MATERIALS PROVIDED

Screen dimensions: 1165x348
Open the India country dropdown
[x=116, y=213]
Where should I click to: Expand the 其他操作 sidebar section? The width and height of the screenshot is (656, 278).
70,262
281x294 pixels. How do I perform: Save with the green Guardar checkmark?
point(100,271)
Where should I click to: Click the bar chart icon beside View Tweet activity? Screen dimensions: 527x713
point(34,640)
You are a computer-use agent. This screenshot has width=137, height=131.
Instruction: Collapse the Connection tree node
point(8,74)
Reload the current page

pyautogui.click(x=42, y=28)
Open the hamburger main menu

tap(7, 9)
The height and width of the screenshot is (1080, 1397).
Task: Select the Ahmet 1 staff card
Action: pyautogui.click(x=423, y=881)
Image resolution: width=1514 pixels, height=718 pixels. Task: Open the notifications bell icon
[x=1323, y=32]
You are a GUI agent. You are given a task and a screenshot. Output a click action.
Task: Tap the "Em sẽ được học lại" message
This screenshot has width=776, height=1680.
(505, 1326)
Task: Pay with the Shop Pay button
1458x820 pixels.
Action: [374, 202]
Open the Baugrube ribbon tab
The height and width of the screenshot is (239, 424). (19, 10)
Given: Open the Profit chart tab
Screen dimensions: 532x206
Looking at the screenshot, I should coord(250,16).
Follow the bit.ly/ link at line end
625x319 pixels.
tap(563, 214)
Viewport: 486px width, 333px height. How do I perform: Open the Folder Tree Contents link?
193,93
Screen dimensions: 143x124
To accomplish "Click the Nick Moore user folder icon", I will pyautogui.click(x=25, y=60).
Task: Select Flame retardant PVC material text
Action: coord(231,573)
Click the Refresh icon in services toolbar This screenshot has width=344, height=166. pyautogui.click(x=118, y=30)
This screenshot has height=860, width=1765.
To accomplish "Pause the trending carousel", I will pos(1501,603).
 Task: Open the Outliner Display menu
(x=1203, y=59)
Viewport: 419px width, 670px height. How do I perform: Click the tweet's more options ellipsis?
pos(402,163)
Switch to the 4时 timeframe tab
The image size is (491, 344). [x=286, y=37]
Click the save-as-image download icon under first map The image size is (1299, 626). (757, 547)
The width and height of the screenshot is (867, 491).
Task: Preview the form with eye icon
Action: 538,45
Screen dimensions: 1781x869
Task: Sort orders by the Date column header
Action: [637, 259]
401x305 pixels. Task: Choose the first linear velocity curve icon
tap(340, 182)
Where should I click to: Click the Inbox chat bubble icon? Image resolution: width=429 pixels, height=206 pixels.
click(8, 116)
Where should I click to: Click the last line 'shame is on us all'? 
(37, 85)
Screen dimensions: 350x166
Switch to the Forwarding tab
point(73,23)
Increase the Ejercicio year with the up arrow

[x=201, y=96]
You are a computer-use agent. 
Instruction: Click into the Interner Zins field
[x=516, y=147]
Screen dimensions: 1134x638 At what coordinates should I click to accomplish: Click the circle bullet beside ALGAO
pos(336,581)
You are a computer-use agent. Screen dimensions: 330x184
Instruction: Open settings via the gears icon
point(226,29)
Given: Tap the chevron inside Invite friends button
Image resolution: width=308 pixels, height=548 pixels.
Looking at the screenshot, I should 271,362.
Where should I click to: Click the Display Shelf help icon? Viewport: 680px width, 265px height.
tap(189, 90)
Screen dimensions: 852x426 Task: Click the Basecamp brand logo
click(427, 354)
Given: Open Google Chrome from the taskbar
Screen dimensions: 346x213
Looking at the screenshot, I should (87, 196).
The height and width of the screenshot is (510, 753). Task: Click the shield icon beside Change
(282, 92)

EXERCISE BRIEF
Once you have read the material above, write all of it out again exactly.

COMPLETED TASK
Screen dimensions: 1165x348
Open the India country dropdown
[x=116, y=213]
Where should I click to: Expand the 其他操作 sidebar section? The width and height of the screenshot is (656, 278).
70,262
281x294 pixels. How do I perform: Save with the green Guardar checkmark?
point(100,271)
Where should I click to: Click the bar chart icon beside View Tweet activity? Screen dimensions: 527x713
point(34,640)
You are a computer-use agent. This screenshot has width=137, height=131.
Instruction: Collapse the Connection tree node
point(8,74)
Reload the current page

pyautogui.click(x=42, y=28)
Open the hamburger main menu

tap(7, 9)
The height and width of the screenshot is (1080, 1397).
Task: Select the Ahmet 1 staff card
Action: pyautogui.click(x=423, y=881)
Image resolution: width=1514 pixels, height=718 pixels. Task: Open the notifications bell icon
[x=1323, y=32]
You are a GUI agent. You are given a task and a screenshot. Output a click action.
Task: Tap the "Em sẽ được học lại" message
This screenshot has width=776, height=1680.
(505, 1326)
Task: Pay with the Shop Pay button
1458x820 pixels.
Action: [374, 202]
Open the Baugrube ribbon tab
The height and width of the screenshot is (239, 424). (19, 10)
Given: Open the Profit chart tab
Screen dimensions: 532x206
Looking at the screenshot, I should coord(250,16).
Follow the bit.ly/ link at line end
625x319 pixels.
tap(563, 214)
Viewport: 486px width, 333px height. How do I perform: Open the Folder Tree Contents link?
193,93
Screen dimensions: 143x124
To accomplish "Click the Nick Moore user folder icon", I will pyautogui.click(x=25, y=60).
Task: Select Flame retardant PVC material text
Action: coord(231,573)
Click the Refresh icon in services toolbar This screenshot has width=344, height=166. pyautogui.click(x=118, y=30)
This screenshot has height=860, width=1765.
To accomplish "Pause the trending carousel", I will pos(1501,603).
 Task: Open the Outliner Display menu
(x=1203, y=59)
Viewport: 419px width, 670px height. How do I perform: Click the tweet's more options ellipsis?
pos(402,163)
Switch to the 4时 timeframe tab
The image size is (491, 344). [x=286, y=37]
Click the save-as-image download icon under first map The image size is (1299, 626). (757, 547)
The width and height of the screenshot is (867, 491).
Task: Preview the form with eye icon
Action: 538,45
Screen dimensions: 1781x869
Task: Sort orders by the Date column header
Action: [637, 259]
401x305 pixels. Task: Choose the first linear velocity curve icon
tap(340, 182)
Where should I click to: Click the Inbox chat bubble icon? Image resolution: width=429 pixels, height=206 pixels.
click(8, 116)
Where should I click to: Click the last line 'shame is on us all'? 
(37, 85)
Screen dimensions: 350x166
Switch to the Forwarding tab
point(73,23)
Increase the Ejercicio year with the up arrow

[x=201, y=96]
You are a computer-use agent. 
Instruction: Click into the Interner Zins field
[x=516, y=147]
Screen dimensions: 1134x638 At what coordinates should I click to accomplish: Click the circle bullet beside ALGAO
pos(336,581)
You are a computer-use agent. Screen dimensions: 330x184
Instruction: Open settings via the gears icon
point(226,29)
Given: Tap the chevron inside Invite friends button
Image resolution: width=308 pixels, height=548 pixels.
Looking at the screenshot, I should 271,362.
Where should I click to: Click the Display Shelf help icon? Viewport: 680px width, 265px height.
tap(189, 90)
Screen dimensions: 852x426 Task: Click the Basecamp brand logo
click(427, 354)
Given: Open Google Chrome from the taskbar
Screen dimensions: 346x213
Looking at the screenshot, I should (87, 196).
The height and width of the screenshot is (510, 753). Task: Click the shield icon beside Change
(282, 92)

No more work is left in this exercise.